Required tasks:
#1 In the breakup collection, which woman says her partner cheated on her?
#2 Pick up the piece on lessons from breakups right after its final sentence and keep it going.

Provided text:
+++++

23 Women On The Most Important Things They Learned After A Breakup

A collection from some of my favorite words from Thought Catalog writers over the years, on breakups and womanhood and what you learn.

1. Stephanie

Waking up one day and feeling like you’re totally over it doesn’t mean you won’t relapse in the future. It’ll take more than a few mornings of waking up and feeling like you’re over it; it might actually take waking up without realizing there’s something to ‘get over.’ (This is an imperfect science I’m working with.)

2. Katrina

Yes, he cheated on me, like I now think every other boy in the world will eventually do.

3. Lakendra

There is nothing wrong with you. Despite the things that your partner may have told you, you are worthy of being loved and being cared for in a manner that is respectful, genuine and true. You do deserve it.

4. Kara

And I’ve often found that when you leave the wiggle room, that wistful thought of “maybe this could work out in the future,” you never really move on, fully. Don’t punish yourself for being smart enough to recognize that this needed to be done, and brave enough to carry it out.

5. Jessica

When you are feeling sad, your ex will almost certainly be having a good day. They will be having a day of strength and togetherness, or even just mild plainness, all of which will seem bewildering and offensive to you, the sad one. How can they be okay? Don’t they see that you’re living in a tragic graveyard, tripping over artifacts of the now abandoned civilization you wrought together?

+++++

Dataset entries:
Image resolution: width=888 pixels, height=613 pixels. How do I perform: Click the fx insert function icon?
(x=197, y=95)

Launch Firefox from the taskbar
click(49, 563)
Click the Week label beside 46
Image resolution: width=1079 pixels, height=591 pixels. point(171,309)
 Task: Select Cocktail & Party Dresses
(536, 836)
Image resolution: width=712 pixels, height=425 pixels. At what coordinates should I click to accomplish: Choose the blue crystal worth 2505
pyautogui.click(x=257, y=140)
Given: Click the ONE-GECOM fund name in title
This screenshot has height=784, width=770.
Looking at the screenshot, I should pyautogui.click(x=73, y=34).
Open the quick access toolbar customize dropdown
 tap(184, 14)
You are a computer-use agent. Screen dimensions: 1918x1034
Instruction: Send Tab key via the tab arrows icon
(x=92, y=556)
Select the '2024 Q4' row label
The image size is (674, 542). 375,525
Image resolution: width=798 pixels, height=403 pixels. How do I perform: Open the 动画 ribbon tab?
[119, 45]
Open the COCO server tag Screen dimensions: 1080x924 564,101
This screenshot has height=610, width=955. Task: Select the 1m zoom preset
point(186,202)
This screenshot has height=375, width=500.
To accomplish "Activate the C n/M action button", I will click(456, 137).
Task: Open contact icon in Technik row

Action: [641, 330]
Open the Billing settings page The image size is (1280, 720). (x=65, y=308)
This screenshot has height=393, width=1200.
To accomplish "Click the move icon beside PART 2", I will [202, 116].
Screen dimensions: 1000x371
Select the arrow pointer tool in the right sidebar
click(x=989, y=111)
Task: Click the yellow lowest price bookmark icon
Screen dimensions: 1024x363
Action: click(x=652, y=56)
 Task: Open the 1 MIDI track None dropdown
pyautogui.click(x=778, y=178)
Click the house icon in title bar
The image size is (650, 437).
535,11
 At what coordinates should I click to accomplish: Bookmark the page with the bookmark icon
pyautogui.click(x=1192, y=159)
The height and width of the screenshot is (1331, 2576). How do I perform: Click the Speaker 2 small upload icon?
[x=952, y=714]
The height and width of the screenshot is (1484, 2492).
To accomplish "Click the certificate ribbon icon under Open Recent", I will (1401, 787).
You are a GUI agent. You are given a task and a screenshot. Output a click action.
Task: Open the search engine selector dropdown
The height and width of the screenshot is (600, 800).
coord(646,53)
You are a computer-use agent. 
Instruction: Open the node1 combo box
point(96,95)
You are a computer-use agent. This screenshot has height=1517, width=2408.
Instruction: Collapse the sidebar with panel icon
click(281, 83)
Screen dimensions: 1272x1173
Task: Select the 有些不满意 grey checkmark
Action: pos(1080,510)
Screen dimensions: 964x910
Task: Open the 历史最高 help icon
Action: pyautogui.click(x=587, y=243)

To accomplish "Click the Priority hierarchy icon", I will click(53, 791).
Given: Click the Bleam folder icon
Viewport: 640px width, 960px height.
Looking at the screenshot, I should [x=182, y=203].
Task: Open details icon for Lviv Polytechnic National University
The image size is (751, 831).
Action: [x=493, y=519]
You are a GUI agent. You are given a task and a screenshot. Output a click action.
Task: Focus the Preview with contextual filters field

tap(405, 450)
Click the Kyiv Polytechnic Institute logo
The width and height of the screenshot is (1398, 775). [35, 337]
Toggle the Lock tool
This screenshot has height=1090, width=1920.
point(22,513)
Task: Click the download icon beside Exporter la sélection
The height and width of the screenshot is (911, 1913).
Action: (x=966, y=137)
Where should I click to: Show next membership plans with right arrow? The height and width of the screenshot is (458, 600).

+++++

Task-by-task results:
#1 Katrina

#2
6. Chelsee

When the cashier tells you you’re buying a “beautiful blouse,” he’s not making a statement about how beautiful you are and how stupid that guy was for letting you go.

7. Eli

If you gave it a shot, a genuine, fair chance, there’s nothing to be ashamed of when it fails. It’s understandable that most people will go for a second chance—you know, just to be sure. But why do you need to keep tormenting each other with 5th and 6th chances only to have the same thing play out?

8. Stephanie

Let’s admit that sometimes it feels insanely good to break into pieces when a relationship ends; almost as good as the regular sex you no longer have access to.

9. Mila

My parents wanted me to date a “nice boy” so I even tried that, I tried to date boys but they felt weird and I tried to date other girls too but they felt even weirder, what do you call a sexuality that revolves around one person?

10. Gaby

I spent so much time beating myself up for not being a good partner when I was just trying to shoehorn people into relationships I didn’t want to be in.

11. Tasnim

Nothing can compare to the feeling of waking up together, beside each other. There we were stripped down to expose ourselves, without good lighting and good angles, without the option of disconnecting.

12. Chelsee

When someone pushes you away, it’s not an invitation to try harder to stay.

13. Mila

It’s going to be hard because I don’t remember you not with me. I don’t know who you are outside of me. You’ve only ever been mine, kissing my fingers and putting your lips next to my ear. Watching you do these things to someone else will feel like a weird replay of my own past, only with someone else cast as me and I’ll just be watching it, confused and displaced and feeling too big for my chair.

14. Sarah

I am no longer angry. I am no longer bitter. I refuse to allow what happened to me to make me into a hardened, unforgiving, bitter, angry person. I refuse to live that way. I forgive you. And I hope that one day in your life, you find true peace with yourself and with what you did to me.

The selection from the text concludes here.